◆ **Exercises to complete**:
• a. Reproduce verbatim the portion of the passage on illicit markets in Britain that begins at the words "According to David" and ends after the words "of austerity stagnation.".
• b. According to the passage on illicit markets in Britain, how many betting shops did William Hill announce it would close?

--- Start of Document text ---

Britain maybe some way from being a fully-fledged narcoeconomy but we should not underestimate the economic contribution of illicit markets and their criminal agents. Take the City of London, international citadel of high finance and favoured port of call for international criminals and organisations looking to wash their dirty or corrupt cash.

According to David Clarke, City of London’s police fraud investigator, London is attractive haven for crime money as checks and balances on those setting up businesses or investing are flexible. Possibly this is why London remains an island of prosperity whilst the rest of the UK economy is in a state of austerity stagnation.

Further down the laundering food chain, there are betting shops and high volume fixed odds betting terminals widely used by drug dealers and gangs to wash their profits. In fact, these digital betting terminals now account for half the profits of bookmakers’ profits. However, the chancellor plans to plunder a good deal of this revenue by raising the duty on betting terminals. William Hill, the UK’s largest high street bookmaker, responded by announcing the closure of 109 betting shops at a projected cost of 420 jobs.

--- End of Document text ---
--- Start of Dataset content ---

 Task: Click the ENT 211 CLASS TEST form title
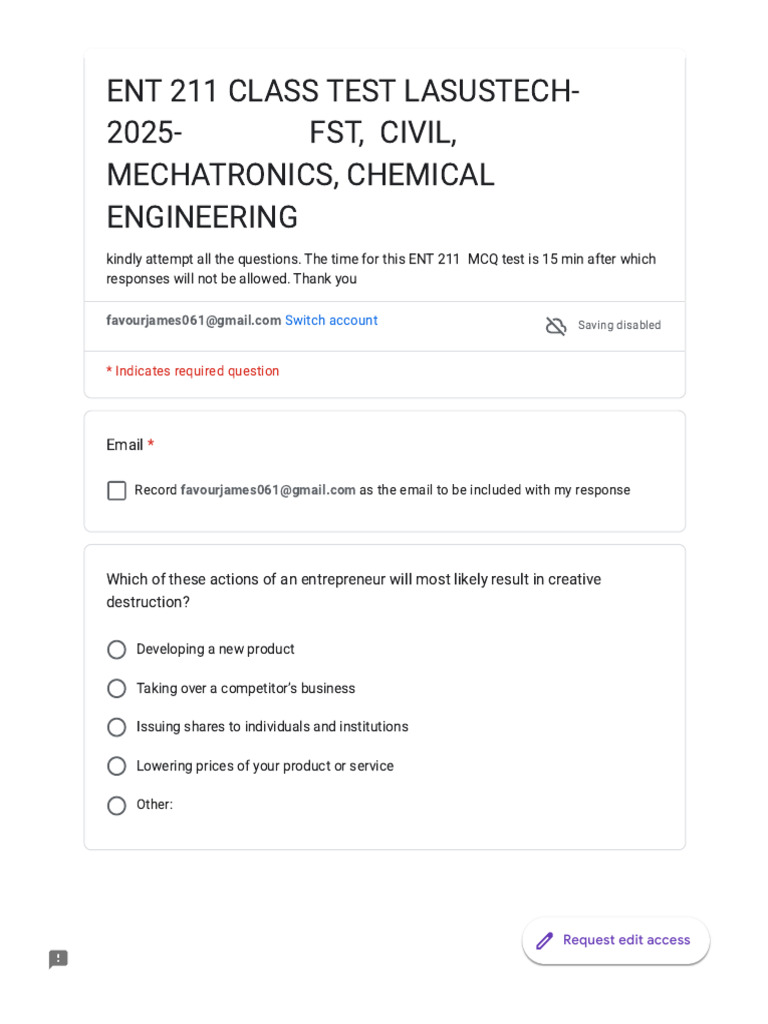coord(343,153)
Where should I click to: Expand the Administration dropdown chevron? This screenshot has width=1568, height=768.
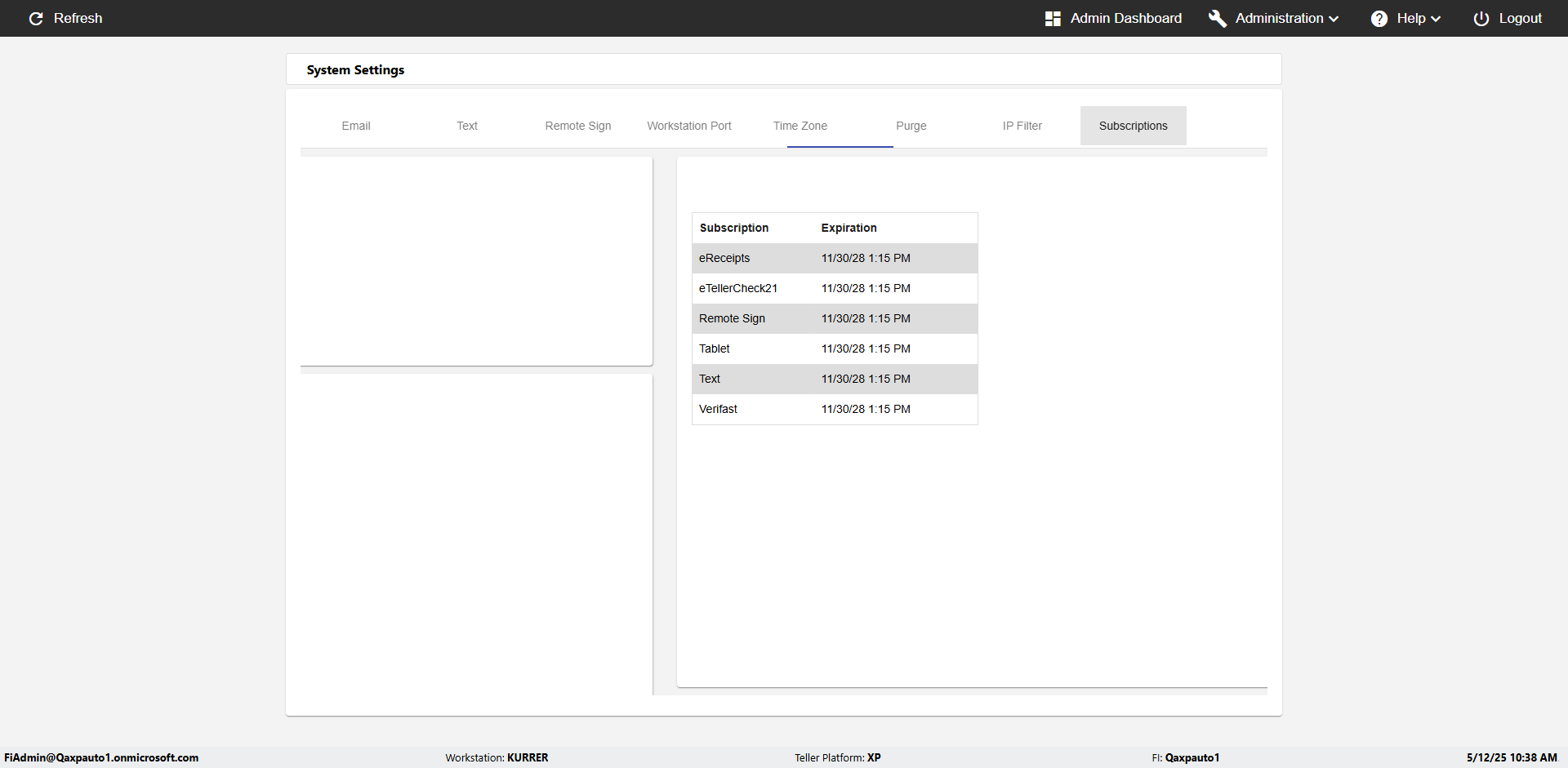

--- End of Dataset content ---

◆ **List of solutions**:
• a.
According to David Clarke, City of London’s police fraud investigator, London is attractive haven for crime money as checks and balances on those setting up businesses or investing are flexible. Possibly this is why London remains an island of prosperity whilst the rest of the UK economy is in a state of austerity stagnation.

• b. William Hill announced the closure of 109 betting shops.